The request aims to promote more plant-based eating and would allow for ingredients like beans, peas, lentils, tofu and soy products to qualify as meat alternatives. An update from the DGA cited that 80% of Americans do not currently meet their recommended intake of pulses, which are a significant source of nutrients like fiber, folate, potassium, iron and zinc.

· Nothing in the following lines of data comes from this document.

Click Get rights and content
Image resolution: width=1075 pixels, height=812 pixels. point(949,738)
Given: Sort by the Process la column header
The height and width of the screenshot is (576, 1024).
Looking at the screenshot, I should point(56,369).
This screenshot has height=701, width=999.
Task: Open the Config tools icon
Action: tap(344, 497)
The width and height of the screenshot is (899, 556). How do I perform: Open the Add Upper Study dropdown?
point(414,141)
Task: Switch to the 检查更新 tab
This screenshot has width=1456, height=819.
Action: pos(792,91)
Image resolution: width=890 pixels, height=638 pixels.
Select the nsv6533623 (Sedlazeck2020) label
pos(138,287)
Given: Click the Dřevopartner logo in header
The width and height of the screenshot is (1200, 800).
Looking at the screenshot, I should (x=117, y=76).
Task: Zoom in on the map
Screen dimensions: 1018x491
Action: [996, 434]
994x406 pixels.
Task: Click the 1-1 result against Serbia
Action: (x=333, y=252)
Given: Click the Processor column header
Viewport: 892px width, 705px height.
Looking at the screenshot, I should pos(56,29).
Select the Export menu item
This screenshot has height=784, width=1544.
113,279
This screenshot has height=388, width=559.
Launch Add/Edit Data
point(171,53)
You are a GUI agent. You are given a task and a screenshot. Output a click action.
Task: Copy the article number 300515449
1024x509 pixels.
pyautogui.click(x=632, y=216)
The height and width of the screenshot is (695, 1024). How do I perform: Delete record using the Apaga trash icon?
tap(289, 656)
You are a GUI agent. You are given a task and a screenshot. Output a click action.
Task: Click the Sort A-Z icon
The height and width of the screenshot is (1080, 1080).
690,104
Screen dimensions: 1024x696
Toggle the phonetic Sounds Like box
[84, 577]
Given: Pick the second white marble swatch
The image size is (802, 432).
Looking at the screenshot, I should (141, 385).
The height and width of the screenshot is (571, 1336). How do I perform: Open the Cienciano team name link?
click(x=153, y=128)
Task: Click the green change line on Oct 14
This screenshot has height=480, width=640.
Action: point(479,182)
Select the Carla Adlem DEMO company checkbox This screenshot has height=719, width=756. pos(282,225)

“Removing barriers to serving healthy, fiber-rich options like beans, chickpeas, and lentils is a no-brainer, especially at a time when schools districts are struggling with supply chain shortages, rising food costs and still recovering from a pandemic,” said Adriane Busby, senior food and climate policy analyst at Friends of the Earth, in a press release. “We urge USDA to create more flexibility for our school food professionals who are working to meet the increased student demand for climate-friendly, plant-based options, and increase healthy food choices and fiber intake for students.”
Cultivated Meat Maker Vow Raises Over $49 million
Australia-based cell-grown meat maker, Vow, announced the close of a $49.2 million capital raise this week. The round was co-led by Blackbird and Prosperity7 Ventures and saw additional participation from Toyota Ventures, Square Peg Capital, Peakbridge and Tenacious Ventures.
The funds will be used for product development, manufacturing expansion and hiring and the news comes ahead of its planned launch in Singapore next month. The company also noted it plans to bring its Japanese umai quail to the U.S. and its home-country markets next year.
Earlier this week, the FDA announced its approval of the consumption of cultivated chicken, however Vow will still likely face regulatory hurdles prior to entering the market. The company has produced a range of cultivating the meat varieties, including kangaroo and alpaca, and has mentioned an interest in cultivating zebra, yak and Galapagos tortoise meat products.